**Task to complete**: Repeat the items word for word, from the line with "The image size is (320, 500)." through the end of the items. Leave out the pictures.

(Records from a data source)
──────────

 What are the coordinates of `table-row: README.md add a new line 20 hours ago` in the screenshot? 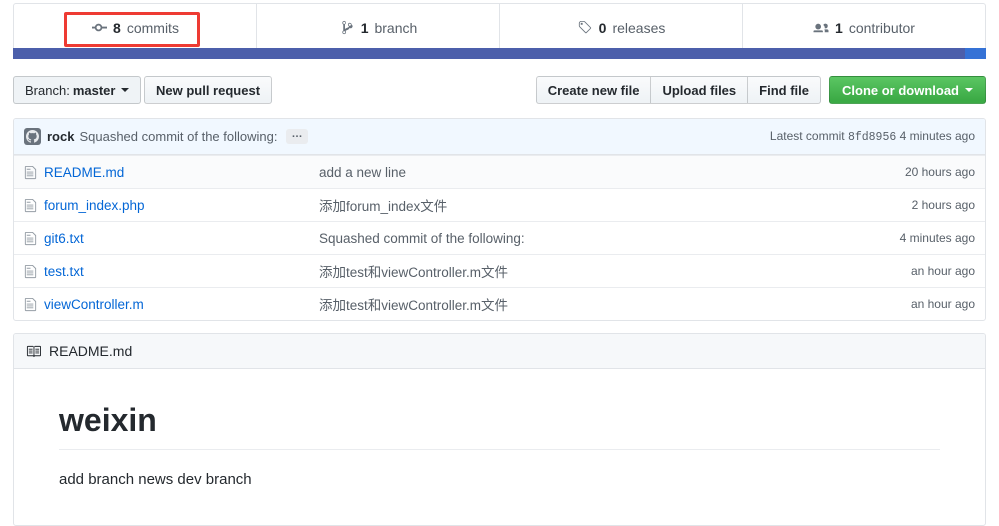 It's located at (500, 172).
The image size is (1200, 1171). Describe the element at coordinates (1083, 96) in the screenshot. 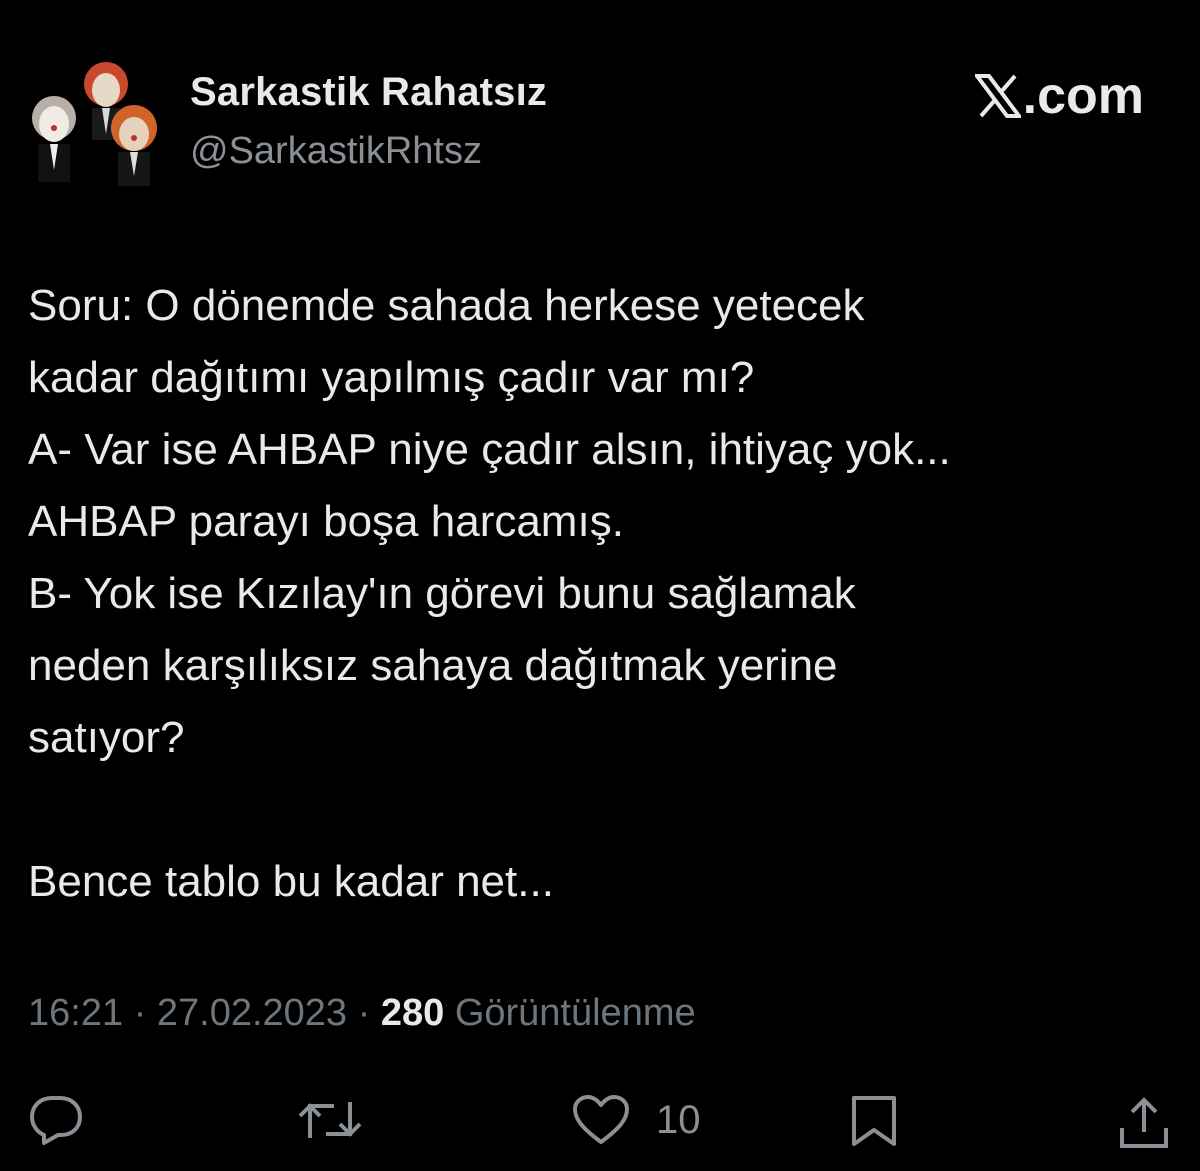

I see `brand-label: .com` at that location.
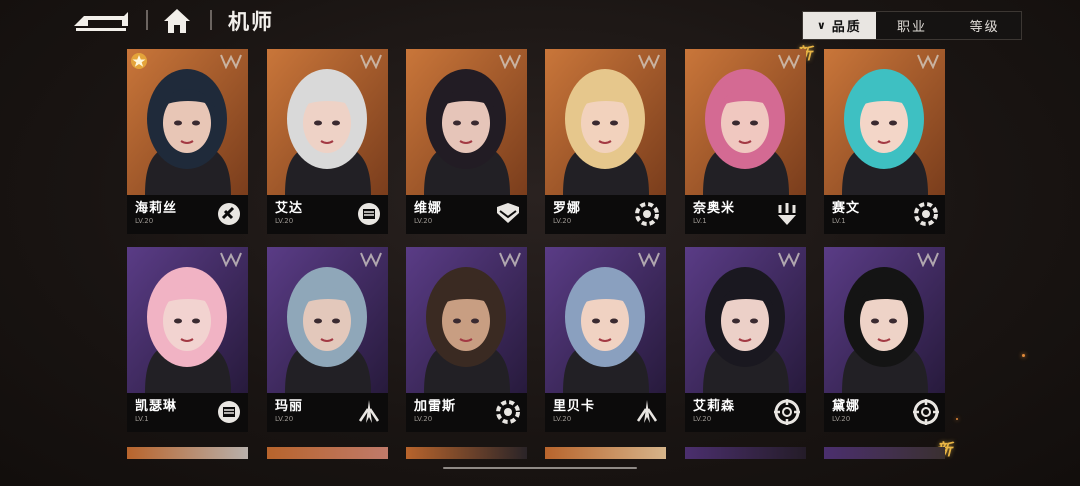  I want to click on pilot-name: 加雷斯, so click(436, 406).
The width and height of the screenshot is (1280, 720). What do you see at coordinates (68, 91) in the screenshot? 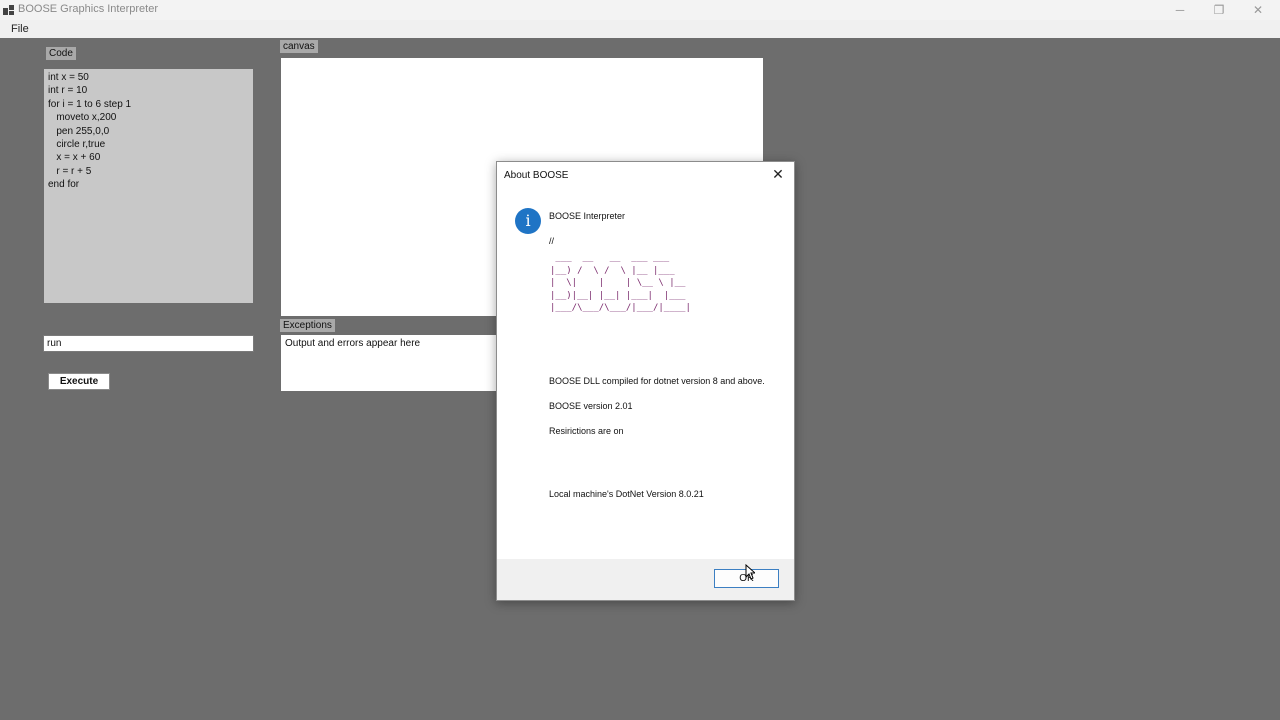
I see `code-line: int r = 10` at bounding box center [68, 91].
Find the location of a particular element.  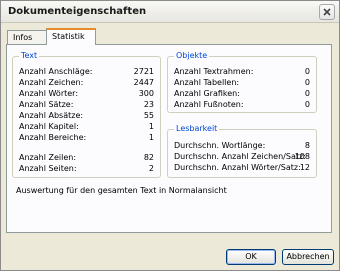

stat-label: Anzahl Anschläge: is located at coordinates (56, 72).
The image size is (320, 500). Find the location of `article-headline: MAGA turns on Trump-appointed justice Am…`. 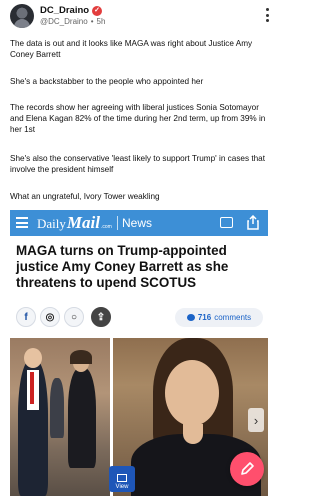

article-headline: MAGA turns on Trump-appointed justice Am… is located at coordinates (141, 267).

──────────

**Problem solution**:
The image size is (320, 500). Find the location of `article-headline: MAGA turns on Trump-appointed justice Am…`. 

article-headline: MAGA turns on Trump-appointed justice Am… is located at coordinates (141, 267).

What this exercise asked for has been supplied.